Tiff Macklem, who spoke to the Canadian Federation of Independent Business (CFIB) a day after Wednesday’s shock rate hike of 100 basis points, also urged small business owners to avoid building the current rate increase into their contracts. “Inflation is in the high sevens,” Macklem said. “It will probably be over eight [per cent]. We have the next CPI [consumer price index] next week. We know that oil prices were very high in June, so I wouldn’t be surprised to see them go higher.” Canadian inflation was 7.7 percent in May, the highest since January 1983. Analysts polled by Reuters expect June inflation to reach 8.3 percent, which would be the highest since 1982 .The latest figures will be released on Wednesday at 8:30 AM. E.T. Macklem reiterated that the Bank of Canada now expects inflation to average around 8% for the next few months, before falling to around 3% by the end of 2023 and to a target of 2% in 2024. ATTENTION: Increase in interest rates by 1 percentage point called “unusual”:
The Bank of Canada is raising interest rates massively to fight inflation
A rise in lending rates was expected amid runaway inflation, but experts were still surprised by the size of the boost – the biggest in almost 25 years.

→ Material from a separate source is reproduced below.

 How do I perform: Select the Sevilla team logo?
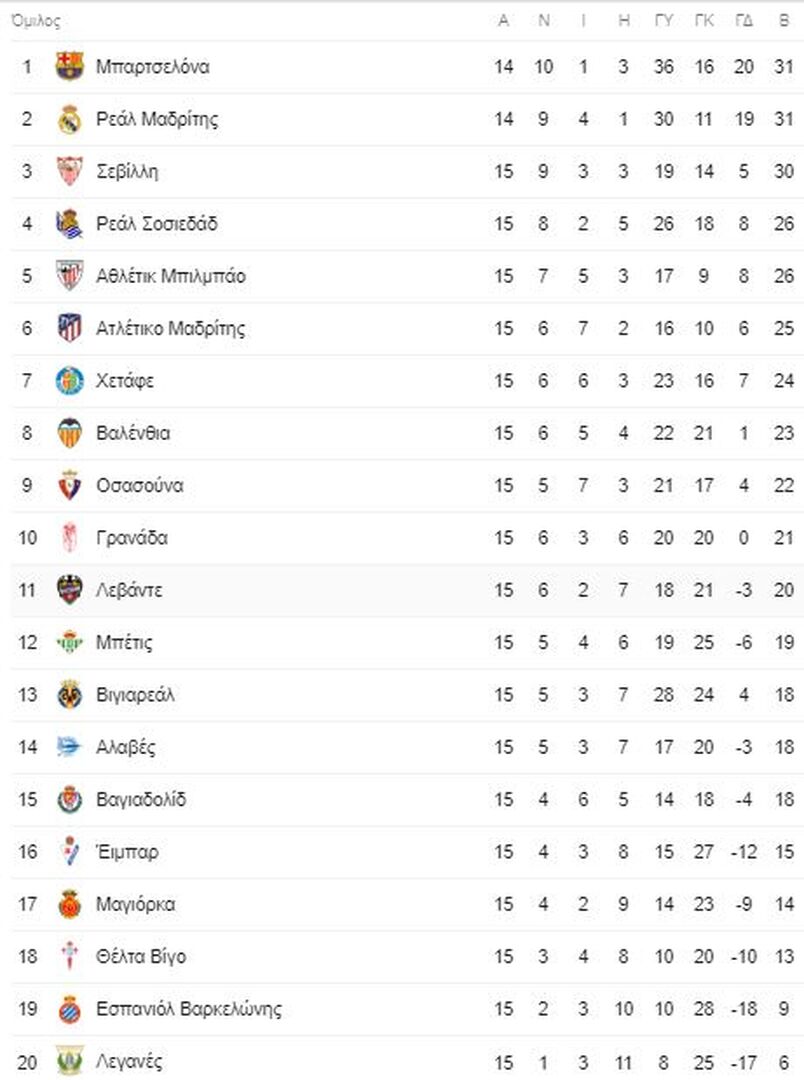pyautogui.click(x=70, y=171)
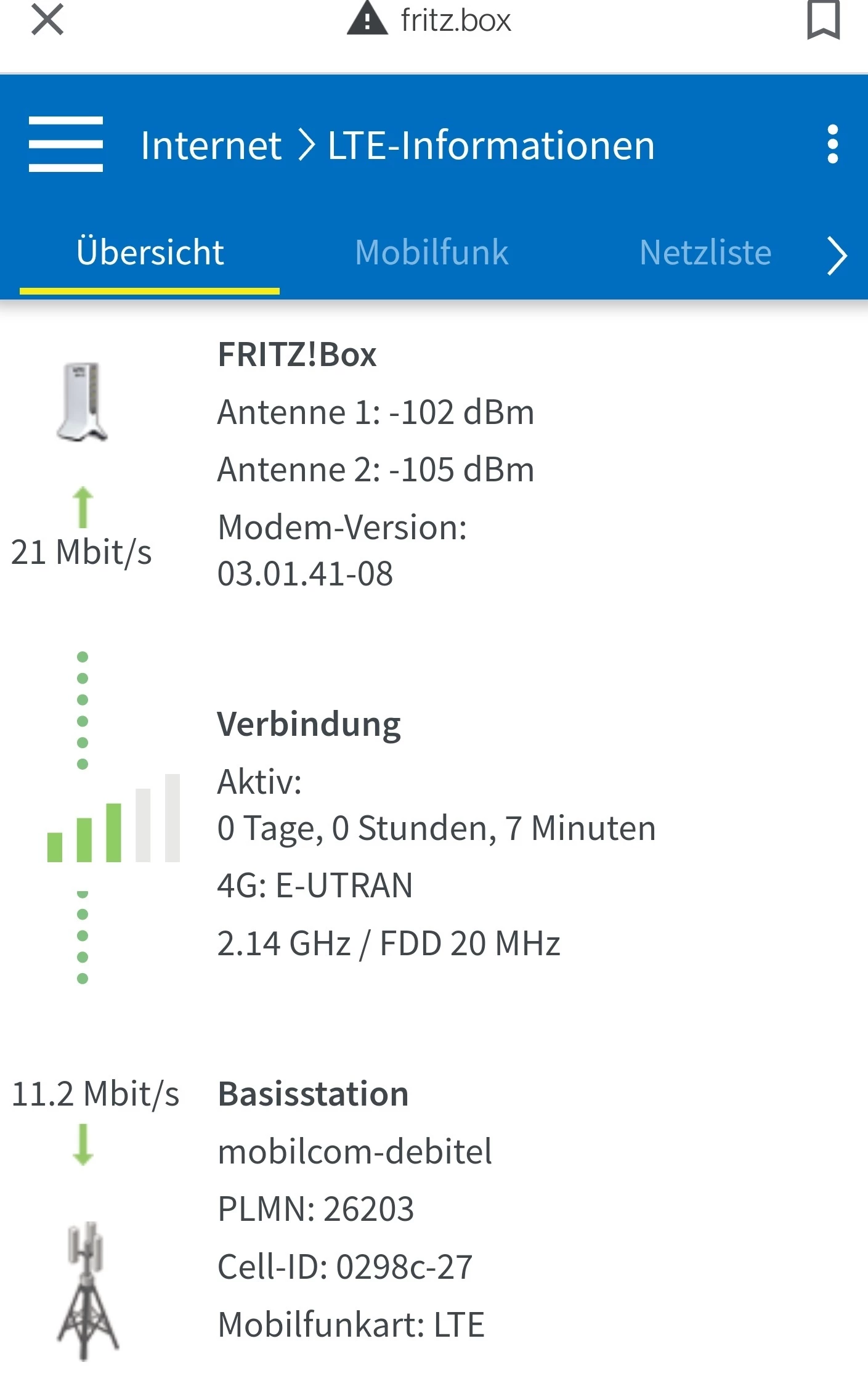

Deputy Prime Minister Chrystia Freeland, who also serves as Canada’s finance minister, said Saturday the federal government is responding by “not adding fuel to the flames” through its budget and addressing some factors of inflation, as well as jobs and housing policies. . . “We are confident that the Bank of Canada has the tools and expertise to do this job,” he told reporters in a telephone briefing, noting the bank’s independent role.
“Don’t build it into salary contracts”
Macklem also made it clear that the bank is concerned about a wage-price spiral, where businesses raise wages to keep workers and then pass the higher costs on to consumers who then want higher wages to offset inflation. “You can see this creates a self-perpetuating cycle,” he said, adding that the central bank would take the necessary steps to bring inflation back to target. “So as a business, don’t plan on maintaining the current rate of inflation. Don’t build it into long-term contracts. Don’t build it into wage contracts. It will take some time, but you can be confident that inflation will come down.” CFIB said it could not release the scheduled recording of Thursday’s webcast due to a technical error, so its transcript was published late the next day.